Por un momento teme una propuesta sobre contrabando, de las que ha rechazado tres en los últimos meses. Nada espectacular, sabe de sobra. Ni grave. El contrabando es aquí una forma de vida usual desde los primeros galeones de Indias. Otra cosa es lo que ciertos negociantes sin escrúpulos hacen desde que empezó el bloqueo, mercadeando con las zonas ocupadas por los franceses. La casa Sánchez Guinea está lejos de ensuciar su reputación con tales mañas; pero a veces, en el margen difuso que dejan la guerra y las leyes vigentes, algunas de sus mercaderías pasan por la Puerta de Mar sin pagar derechos aduaneros.
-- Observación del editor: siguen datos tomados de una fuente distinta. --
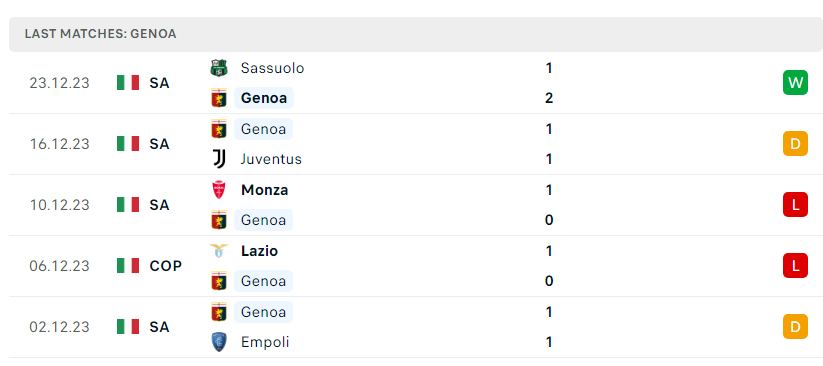This screenshot has height=366, width=823.
Task: Click Genoa crest in the Sassuolo match
Action: pyautogui.click(x=219, y=98)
A eso lo llaman en Cádiz, entre gente respetable, trabajar con la mano izquierda.

—Sea bueno y dígamelo de una vez.

El comerciante mira la vitrina, aunque ella sabe que la historia de la conquista de México lo tiene sin cuidado. Y se toma su tiempo. Creo que estás haciéndolo muy bien, apunta al cabo de un instante. Reduces gastos y lujo, Lolita. Eso es inteligente. Sabes que la prosperidad no durará siempre. Has conseguido mantener lo más difícil en esta ciudad: el crédito. Tu abuelo y tu padre estarían orgullosos. Qué digo. Lo estarán, viéndote desde el cielo. Etcétera.